#### [Extracted text]
========================================================================
1. SCOTUS IS THE WRONG VENUE TO INITIATE AN ACTION IN QUO WARRANTO BECAUSE DOING SO WOULD DEPRIVE THE PUBLIC OF A JURY TRIAL ON THE ISSUE OF WHETHER OBAMA WAS BORN IN HAWAII.
The District of Columbia Code, Title 16, Chapter 35 (Quo Warranto) Subchapter III states:
In a quo warranto proceeding, the defendant may demur, plead specially, or plead “not guilty” as the general issue, and the United States or the District of Columbia, as the case may be, may reply as in other actions of a civil character. Issues of fact shall be tried by a jury if either party requests it. Otherwise they shall be determined by the court. (Emphasis added.)
The quo warranto statute allows a jury trial on “issues of fact”. Whether Obama was born in Hawaii is an issue of fact. Whoever institutes a proceeding pursuant to the statute may request a jury trial and one must be granted. The judge could not refuse.
But if the case is brought to SCOTUS before it’s brought to the District Court of the District of Columbia, and if SCOTUS were to accept the case, you’re never going to have a jury trial.
Any quo warranto proceeding should go before the DC District Court as follows:
a. a determination would have to be made, as a matter of fact, as to whether Obama was born in the US/Hawaii.
b. if the jury’s verdict is that he wasn’t born in Hawaii, then the legal question is easy: he’s not a natural born citizen. please take note that the issue wouldn’t be whether the online COLB is genuine, the issue is whether Obama was born in Hawaii and any COLB or other document would only be considered as a piece of evidence for the jury to consider.
========================================================================
#### [Data block]
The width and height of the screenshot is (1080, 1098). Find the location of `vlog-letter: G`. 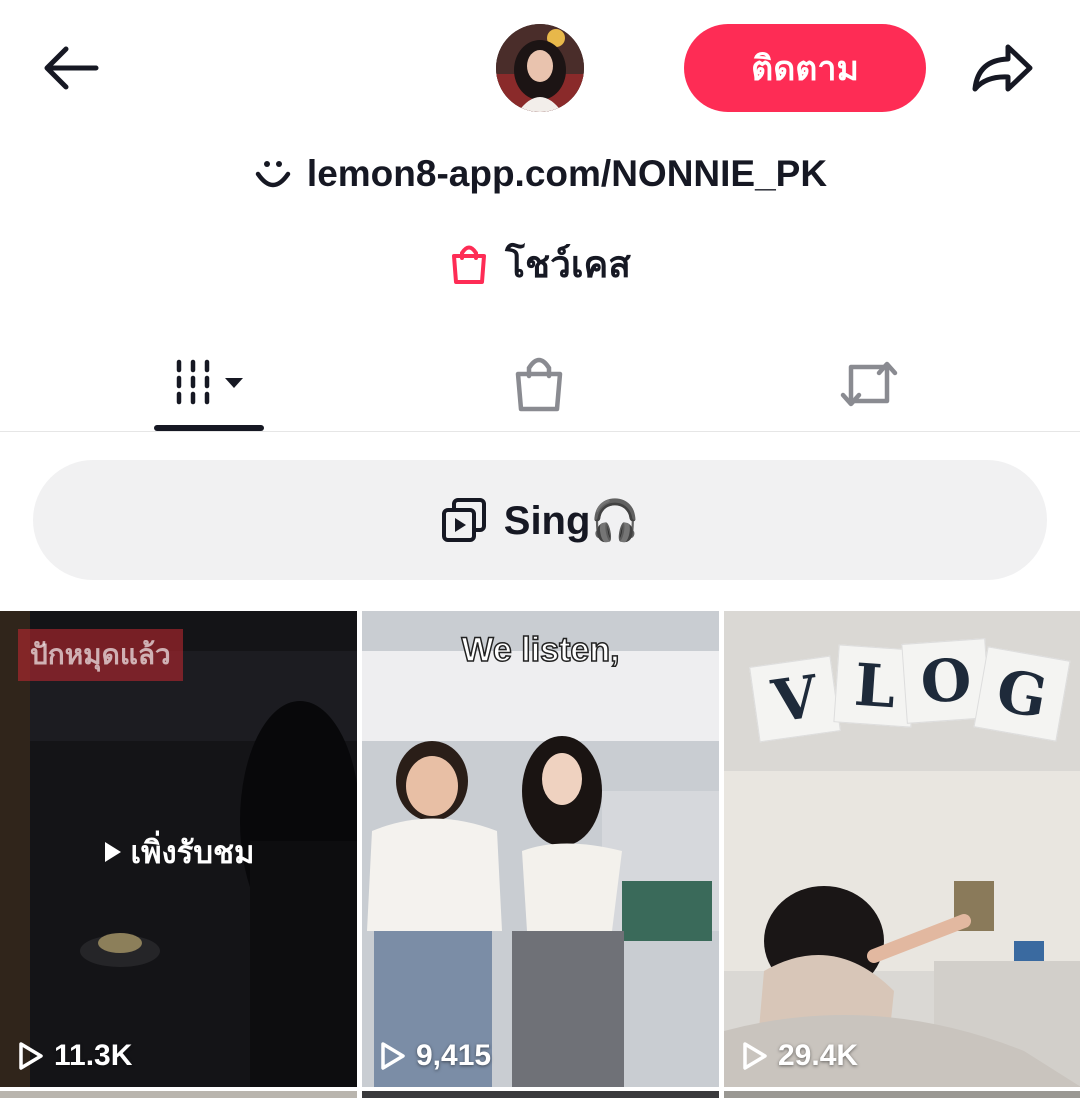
========================================================================
#### [Parts of the exercise]
A. Answer these from the quo warranto passage:
(i) Which title and chapter of the District of Columbia Code cover quo warranto?
(ii) Under the quoted code, who determines issues of fact when neither party requests a jury?
(iii) In point b, how would any COLB or other document be treated?
B. Repeat the part of the quo warranto passage starting with "The District of Columbia Code, Title" and going on through "could not refuse.".
The data plays no part in what is asked here.

#### [Per-task answers]
A.
(i) Title 16, Chapter 35
(ii) The court
(iii) As a piece of evidence for the jury to consider

B.
The District of Columbia Code, Title 16, Chapter 35 (Quo Warranto) Subchapter III states:
In a quo warranto proceeding, the defendant may demur, plead specially, or plead “not guilty” as the general issue, and the United States or the District of Columbia, as the case may be, may reply as in other actions of a civil character. Issues of fact shall be tried by a jury if either party requests it. Otherwise they shall be determined by the court. (Emphasis added.)
The quo warranto statute allows a jury trial on “issues of fact”. Whether Obama was born in Hawaii is an issue of fact. Whoever institutes a proceeding pursuant to the statute may request a jury trial and one must be granted. The judge could not refuse.